#### Record excerpts
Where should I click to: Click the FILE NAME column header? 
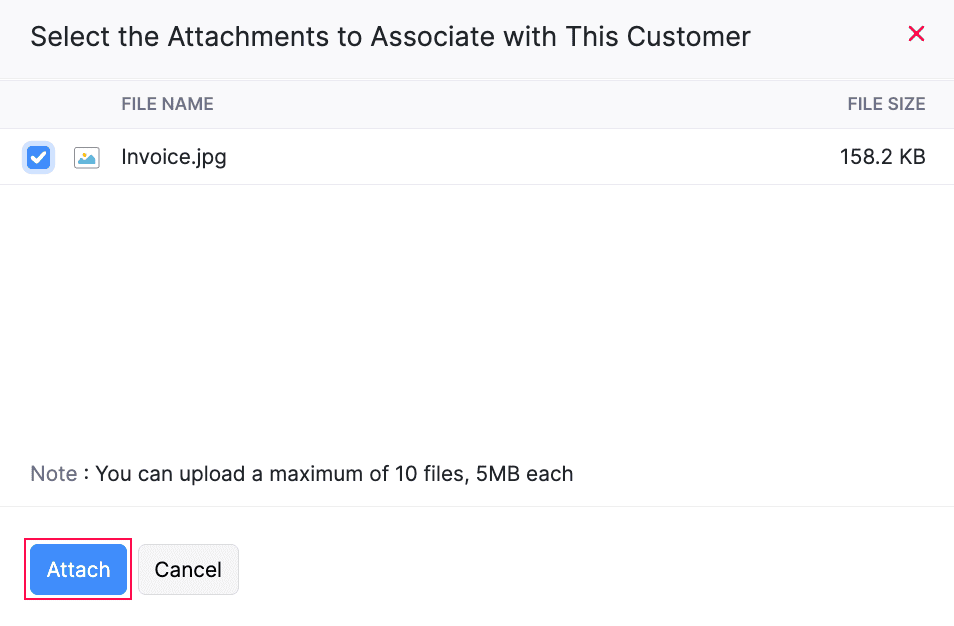pos(167,103)
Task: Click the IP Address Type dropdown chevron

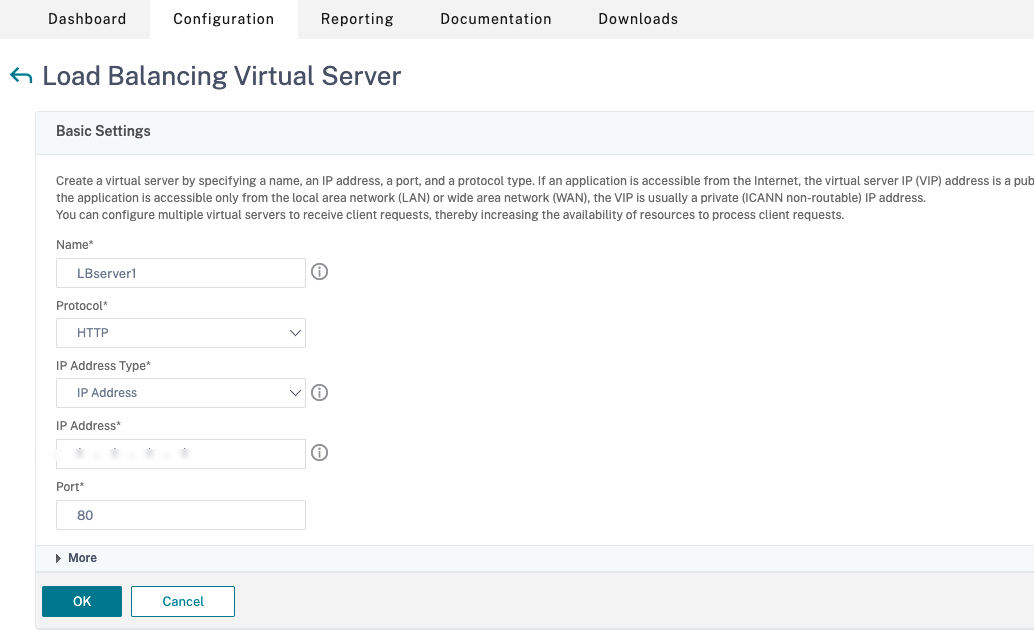Action: pyautogui.click(x=295, y=392)
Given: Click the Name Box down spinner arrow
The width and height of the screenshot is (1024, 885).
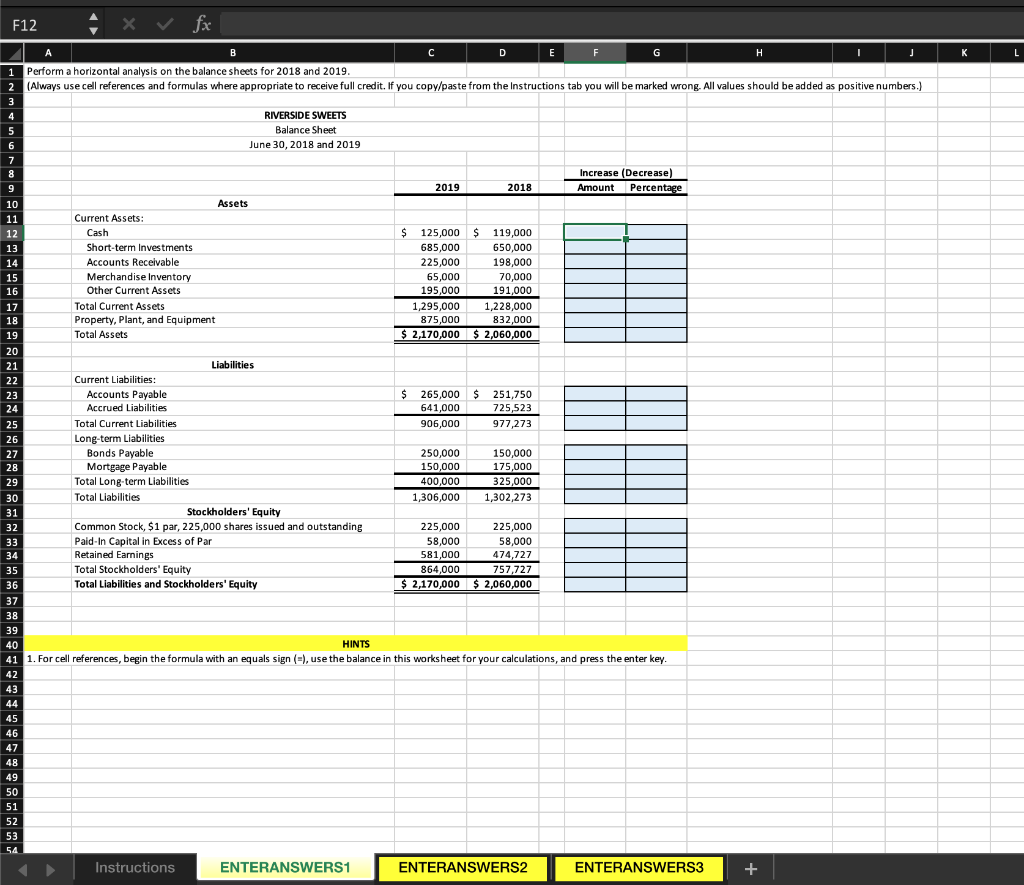Looking at the screenshot, I should click(91, 28).
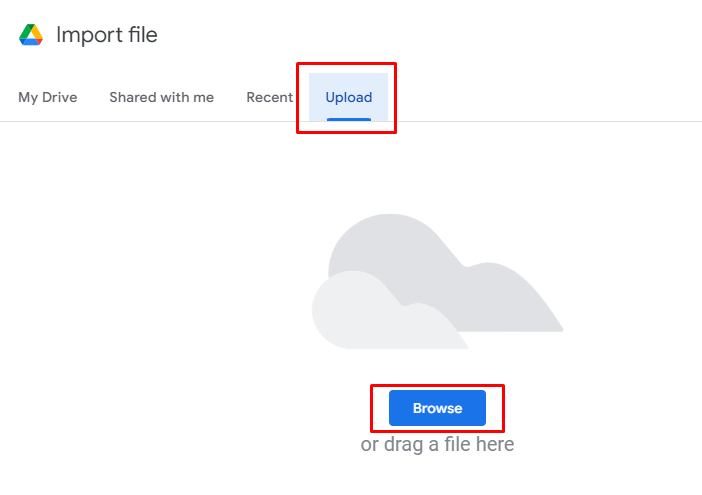Image resolution: width=702 pixels, height=495 pixels.
Task: Click the word "Import" in the header
Action: [x=90, y=35]
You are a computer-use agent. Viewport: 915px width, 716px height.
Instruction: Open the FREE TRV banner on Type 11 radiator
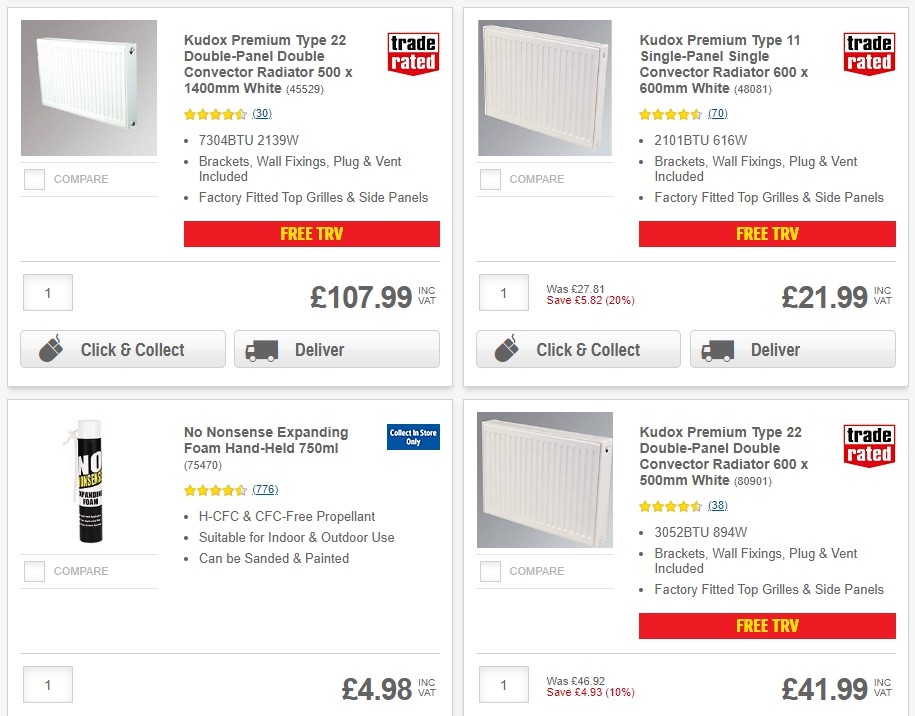(x=767, y=233)
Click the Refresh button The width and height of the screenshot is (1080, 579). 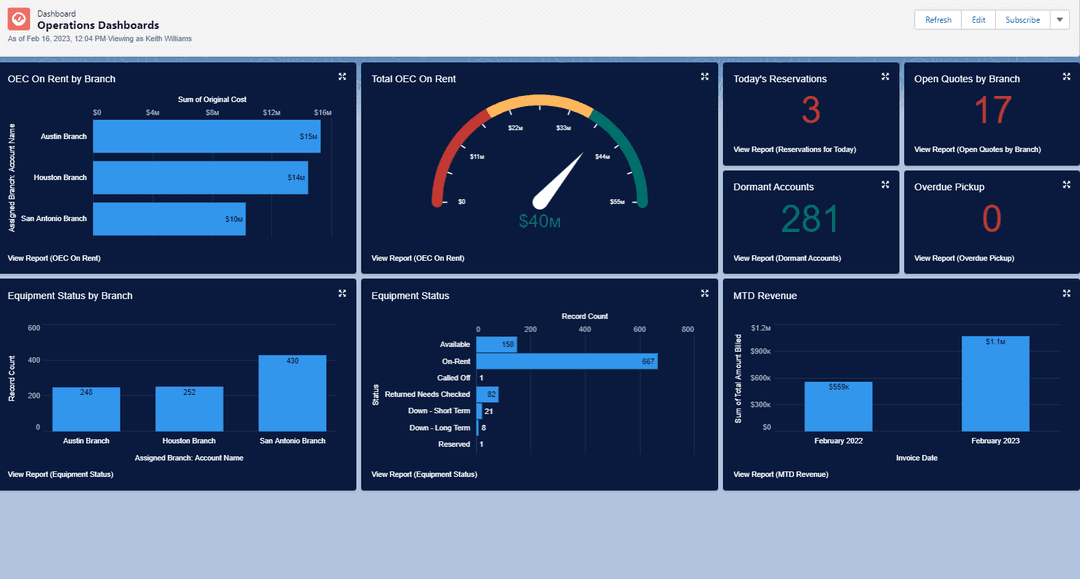pyautogui.click(x=938, y=20)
########
Starting at the first row and stopping after the line containing "Action: pyautogui.click(x=295, y=392)", copy the rows with "dropdown chevron" replaced by "dropdown arrow" and nothing else changed. Leave out the pictures.

Where should I click to: Click the FILE NAME column header? 
pos(167,103)
Task: Click the IP Address Type dropdown arrow

Action: pyautogui.click(x=295, y=392)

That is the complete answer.